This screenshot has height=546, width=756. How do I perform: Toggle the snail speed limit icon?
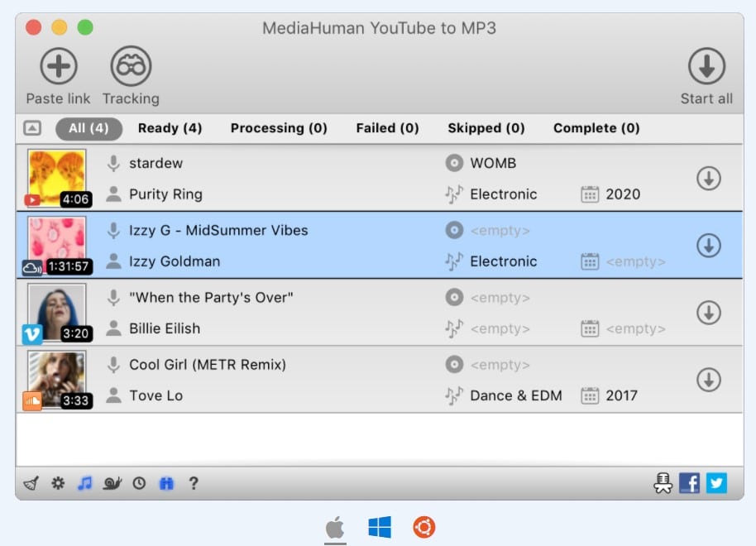pyautogui.click(x=112, y=483)
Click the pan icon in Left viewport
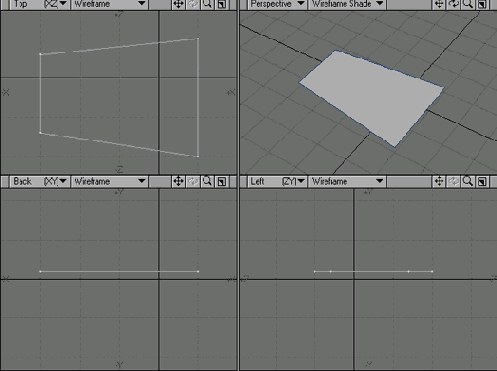The width and height of the screenshot is (497, 371). pyautogui.click(x=439, y=181)
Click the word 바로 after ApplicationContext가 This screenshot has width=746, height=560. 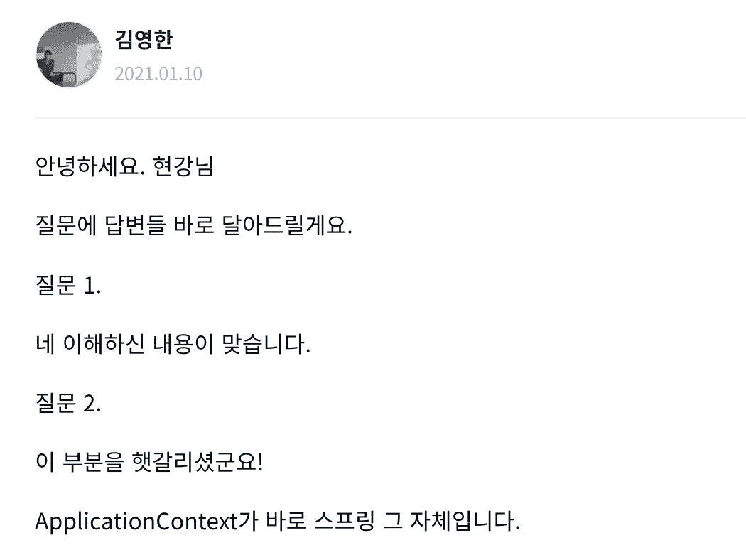pyautogui.click(x=286, y=521)
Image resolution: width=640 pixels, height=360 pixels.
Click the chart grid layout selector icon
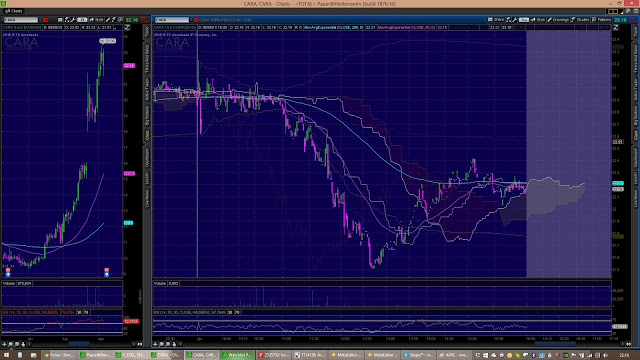pos(613,11)
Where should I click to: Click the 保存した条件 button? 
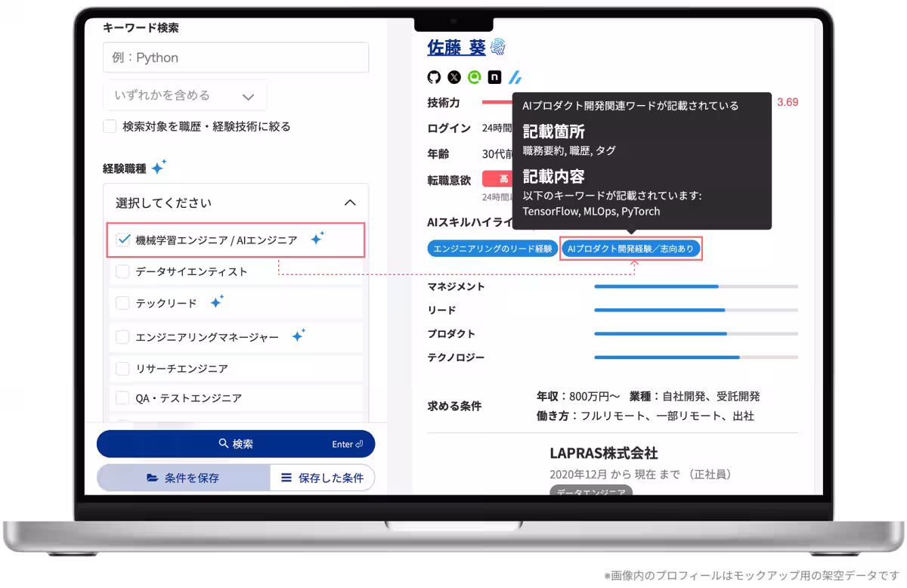coord(323,478)
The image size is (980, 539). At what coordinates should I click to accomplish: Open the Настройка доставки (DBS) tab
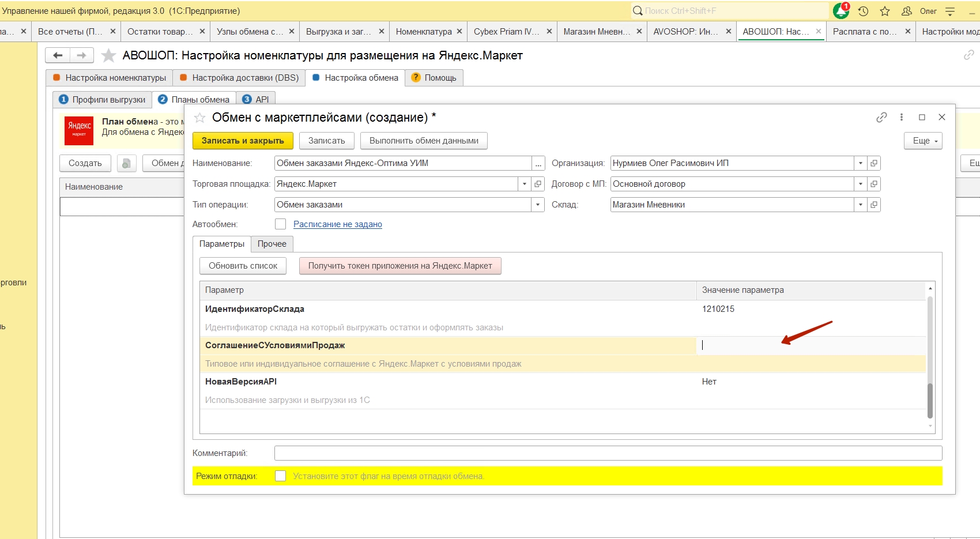[x=239, y=78]
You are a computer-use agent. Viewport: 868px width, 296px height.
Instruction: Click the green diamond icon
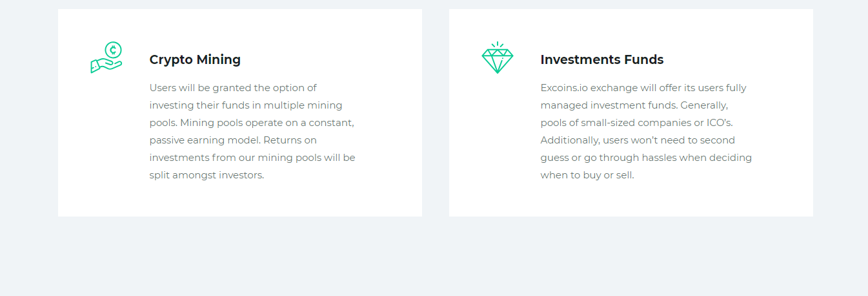(498, 58)
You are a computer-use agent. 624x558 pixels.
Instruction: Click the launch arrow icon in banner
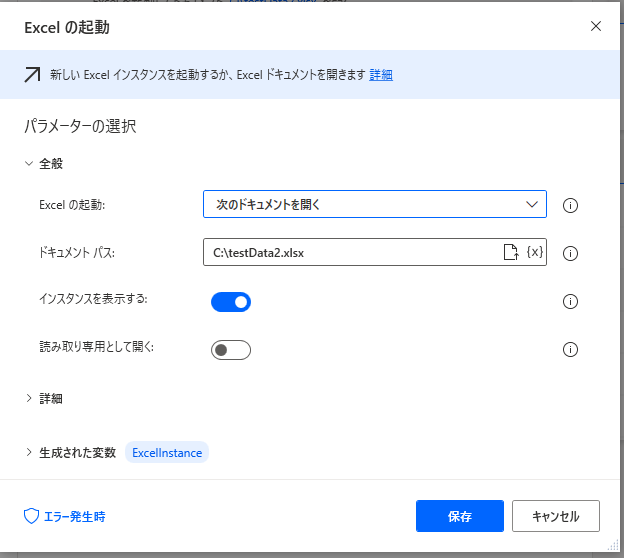33,75
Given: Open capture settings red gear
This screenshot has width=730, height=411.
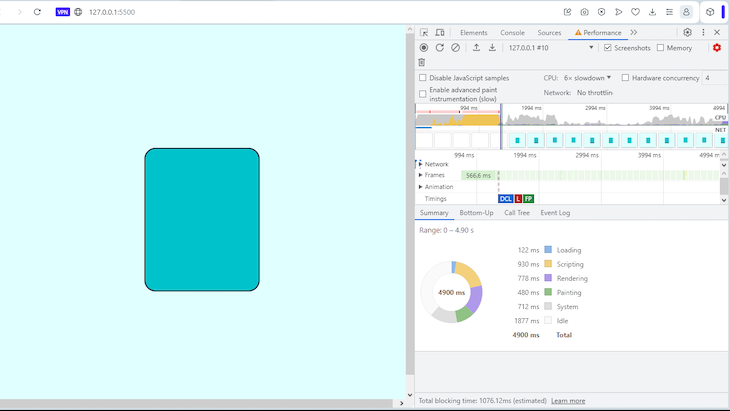Looking at the screenshot, I should 716,47.
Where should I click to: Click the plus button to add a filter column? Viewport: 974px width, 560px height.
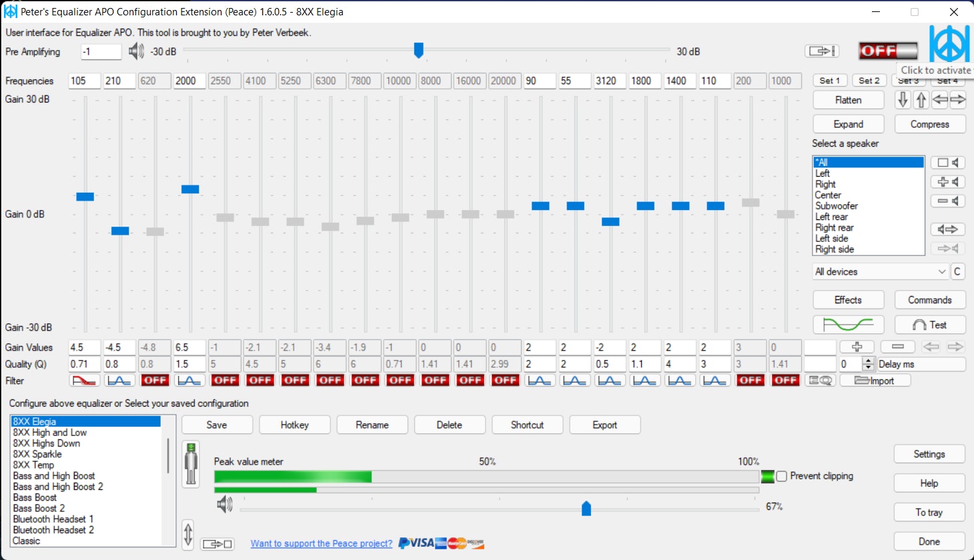pos(857,347)

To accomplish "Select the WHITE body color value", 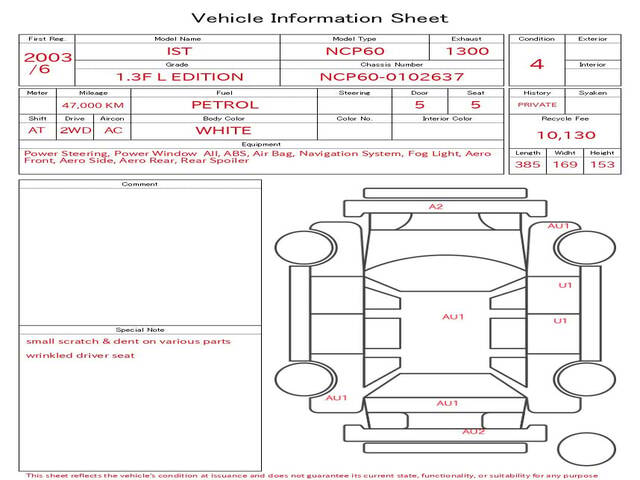I will pos(224,130).
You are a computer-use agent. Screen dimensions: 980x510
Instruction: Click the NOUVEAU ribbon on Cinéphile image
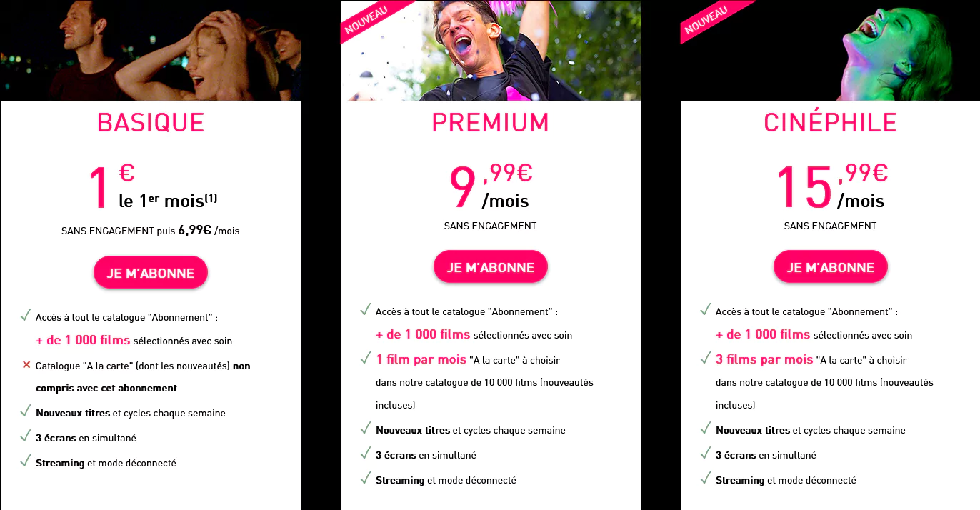[706, 21]
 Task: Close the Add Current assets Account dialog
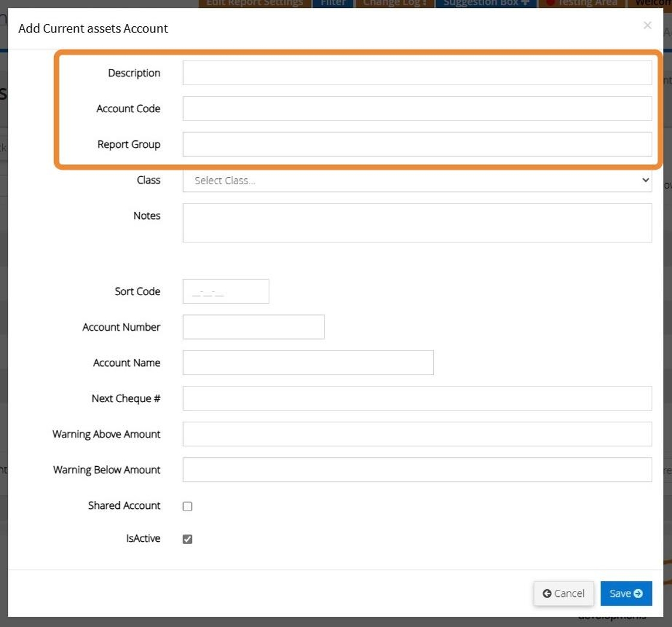pyautogui.click(x=647, y=25)
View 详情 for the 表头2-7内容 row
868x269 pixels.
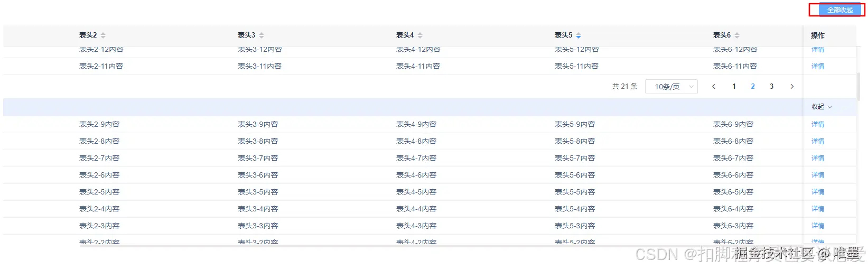point(818,159)
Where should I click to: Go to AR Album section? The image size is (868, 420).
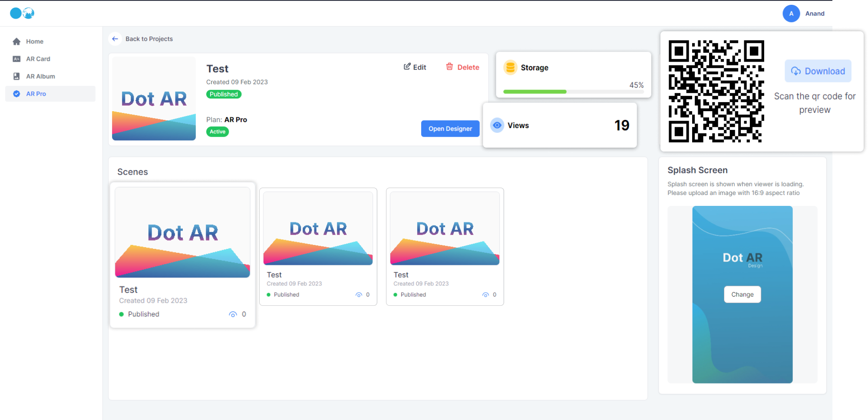(40, 76)
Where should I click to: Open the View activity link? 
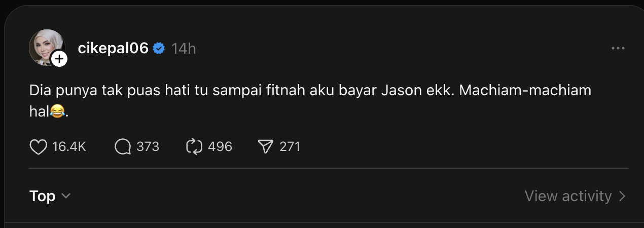pyautogui.click(x=576, y=196)
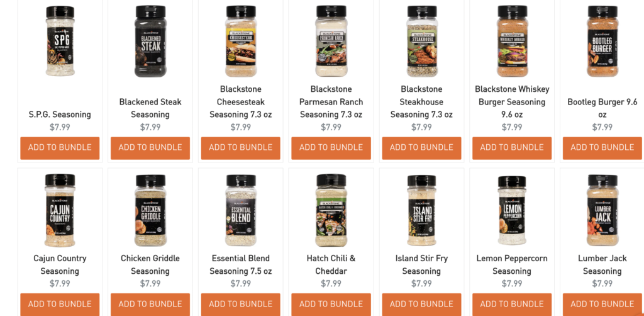Click the Cajun Country bottle image
This screenshot has height=316, width=644.
(60, 210)
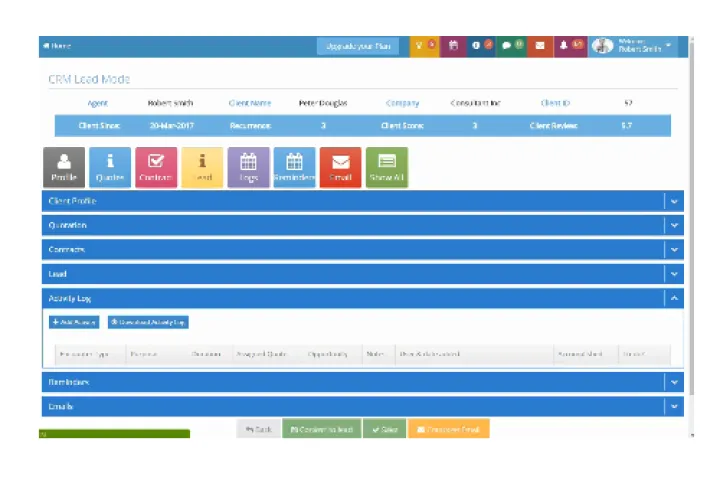Click the green Show All tile
Viewport: 720px width, 480px height.
pos(387,167)
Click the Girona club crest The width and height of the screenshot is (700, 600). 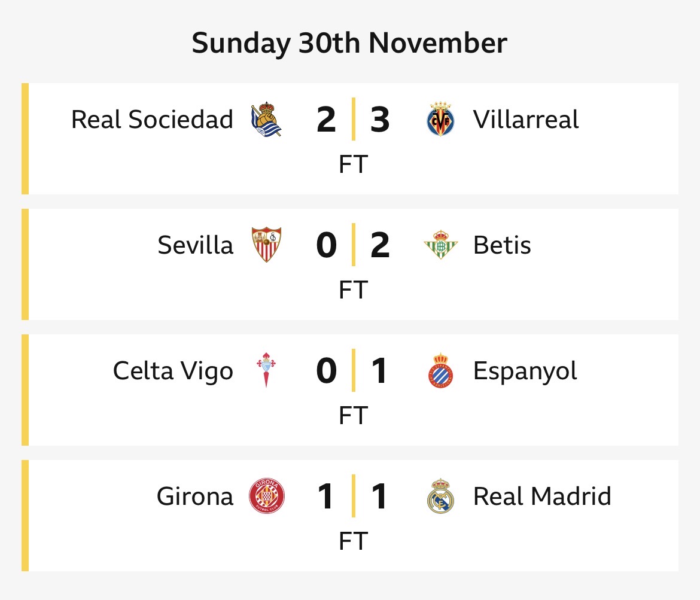click(x=266, y=497)
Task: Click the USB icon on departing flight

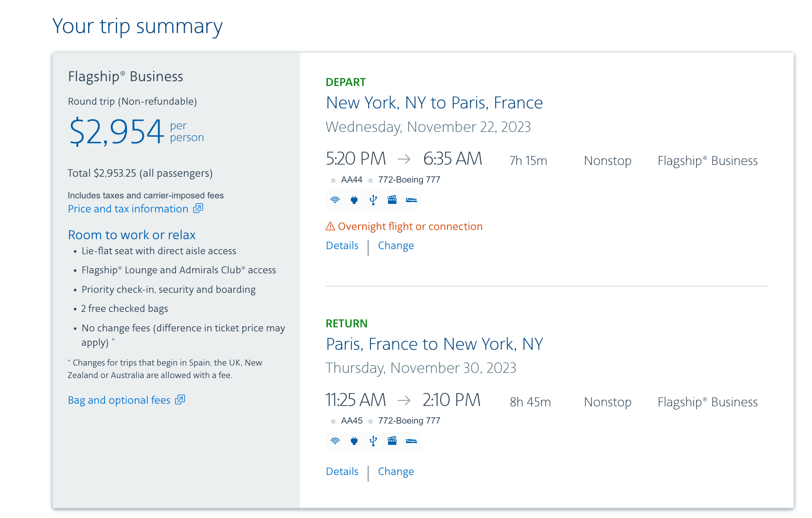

■ **Exercise details**
Report how many lines of the listing hold the string "computer", giving only the number.

■ **Result below**
3